Some 54 businesses were issued with closure orders or other enforcement actions last year, but FSAI information manager Edel Conway said they did not track whether enforcement was taken due to complaints or from routine monitoring of food businesses, because a number of steps might have been gone through before an order was issued.
The incident complained of might be a once-off, or occasionally even a vexatious complaint by a rival business, and it was up to the EHOs to establish if there was a systematic problem or food safety issue that could put customers at risk and required follow-up action, she said.
The FSAI helpline was there to provide consumers with a one-stop shop for complaints, and they could be sure they would be thoroughly investigated and follow-up information provided to the complainant if requested, she said.
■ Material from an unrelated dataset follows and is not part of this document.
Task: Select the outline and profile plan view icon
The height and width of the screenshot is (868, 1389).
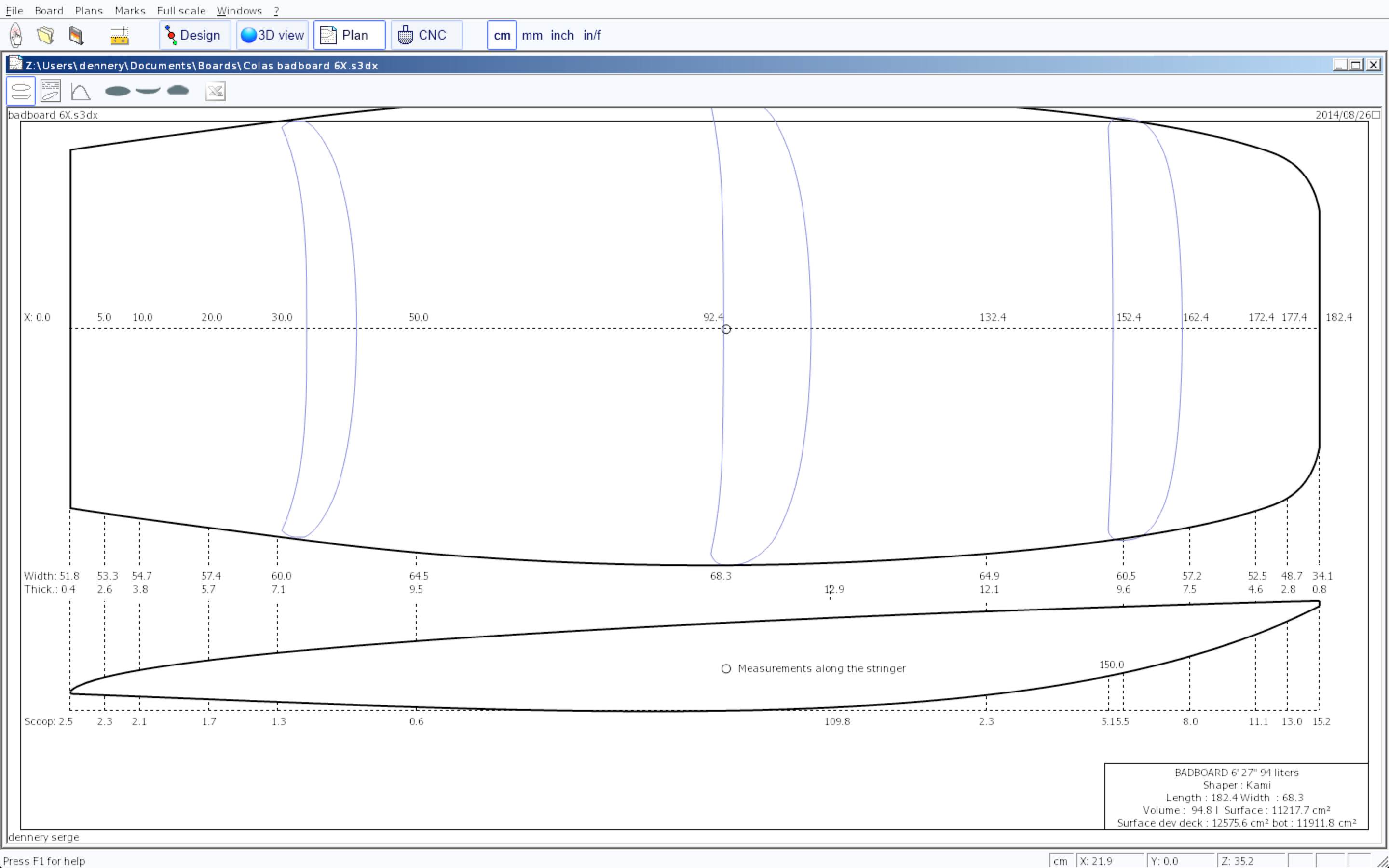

In one case a consumer had complained to the FSAI that having seen a mouse run through a restaurant they were told by the manager that "sure it's gone now", which clearly wasn't satisfactory.
Some 363 people complained about suspected food poisoning, and in one case just before Christmas there was a cluster of complaints about the same restaurant, allowing health officials pinpoint the dodgy food source and ensure it was removed from sale.
There were also 408 complaints about bad hygiene, often relating to staff not washing their hands, touching their face before handling food, or handling raw and cooked food with the same kitchen utensils.
In one take-away, a customer was horrified to see a dog behind the counter being hand-fed food by a member of staff who was also serving the public.
There were another 112 complaints about incorrect information on food labels in 2009, with an increased number of these about supermarkets mislabelling the country of origin of fruit and vegetables.
Many complaints were also about out-of-date food remaining on sale.
Ms Conway said that the number of complaints to them had been stable in recent years. There were 54 enforcement actions taken last year, which was up on 2008 but down on 2007. Food poisoning cases were difficult to prove unless there was a cluster of cases confirmed by laboratory tests, Ms Conway said.